DIRECTIONS: May I have the lines from the one containing "Click plate icon beside barcode J002081" to the end of the entries, returned exactly and with nothing else?
(DATA FOR THIS TASK Opens)
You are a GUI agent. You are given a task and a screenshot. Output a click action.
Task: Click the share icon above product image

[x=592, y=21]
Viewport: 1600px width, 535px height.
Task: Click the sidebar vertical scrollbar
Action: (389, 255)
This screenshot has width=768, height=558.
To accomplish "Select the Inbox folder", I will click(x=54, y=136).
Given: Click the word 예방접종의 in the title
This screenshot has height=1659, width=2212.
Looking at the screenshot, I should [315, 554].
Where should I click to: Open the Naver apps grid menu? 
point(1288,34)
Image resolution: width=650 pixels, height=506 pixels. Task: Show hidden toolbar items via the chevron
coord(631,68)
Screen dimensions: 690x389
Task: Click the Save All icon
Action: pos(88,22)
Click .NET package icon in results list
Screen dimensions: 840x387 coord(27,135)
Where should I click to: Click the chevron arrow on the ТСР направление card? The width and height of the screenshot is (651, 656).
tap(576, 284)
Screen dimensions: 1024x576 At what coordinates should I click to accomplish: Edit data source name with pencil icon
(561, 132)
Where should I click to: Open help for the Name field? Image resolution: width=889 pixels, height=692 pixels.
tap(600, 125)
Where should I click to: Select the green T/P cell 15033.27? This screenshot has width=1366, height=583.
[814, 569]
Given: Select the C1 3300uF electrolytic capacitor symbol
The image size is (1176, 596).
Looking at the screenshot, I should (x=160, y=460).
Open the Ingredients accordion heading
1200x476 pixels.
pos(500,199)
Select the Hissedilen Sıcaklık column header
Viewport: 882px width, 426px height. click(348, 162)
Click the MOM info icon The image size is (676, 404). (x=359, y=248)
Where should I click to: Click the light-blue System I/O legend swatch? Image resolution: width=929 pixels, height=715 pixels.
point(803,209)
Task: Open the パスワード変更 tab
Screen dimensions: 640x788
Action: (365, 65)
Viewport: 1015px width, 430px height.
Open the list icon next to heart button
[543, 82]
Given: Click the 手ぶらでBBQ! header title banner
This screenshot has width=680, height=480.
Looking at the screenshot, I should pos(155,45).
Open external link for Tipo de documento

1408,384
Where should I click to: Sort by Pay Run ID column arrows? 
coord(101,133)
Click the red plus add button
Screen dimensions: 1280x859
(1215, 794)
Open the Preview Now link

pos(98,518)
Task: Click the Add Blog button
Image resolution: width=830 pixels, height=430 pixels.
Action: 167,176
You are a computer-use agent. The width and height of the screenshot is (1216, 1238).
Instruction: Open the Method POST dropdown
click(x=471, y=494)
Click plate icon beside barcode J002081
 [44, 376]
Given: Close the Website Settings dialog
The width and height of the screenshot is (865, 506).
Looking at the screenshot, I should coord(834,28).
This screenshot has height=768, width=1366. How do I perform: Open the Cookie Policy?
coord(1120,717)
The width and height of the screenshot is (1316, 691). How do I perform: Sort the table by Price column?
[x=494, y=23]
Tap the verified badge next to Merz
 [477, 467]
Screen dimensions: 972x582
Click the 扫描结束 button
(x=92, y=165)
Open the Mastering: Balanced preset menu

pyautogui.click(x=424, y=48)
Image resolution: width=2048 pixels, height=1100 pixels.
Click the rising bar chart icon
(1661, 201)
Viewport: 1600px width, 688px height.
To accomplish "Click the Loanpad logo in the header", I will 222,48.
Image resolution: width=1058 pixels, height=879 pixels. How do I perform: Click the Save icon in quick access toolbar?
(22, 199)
(DATA FOR THIS TASK Closes)
SOLUTION:
Click plate icon beside barcode J002081
 [44, 376]
Given: Close the Website Settings dialog
The width and height of the screenshot is (865, 506).
Looking at the screenshot, I should coord(834,28).
This screenshot has height=768, width=1366. How do I perform: Open the Cookie Policy?
coord(1120,717)
The width and height of the screenshot is (1316, 691). How do I perform: Sort the table by Price column?
[x=494, y=23]
Tap the verified badge next to Merz
 [477, 467]
Screen dimensions: 972x582
Click the 扫描结束 button
(x=92, y=165)
Open the Mastering: Balanced preset menu

pyautogui.click(x=424, y=48)
Image resolution: width=2048 pixels, height=1100 pixels.
Click the rising bar chart icon
(1661, 201)
Viewport: 1600px width, 688px height.
To accomplish "Click the Loanpad logo in the header", I will 222,48.
Image resolution: width=1058 pixels, height=879 pixels. How do I perform: Click the Save icon in quick access toolbar?
(22, 199)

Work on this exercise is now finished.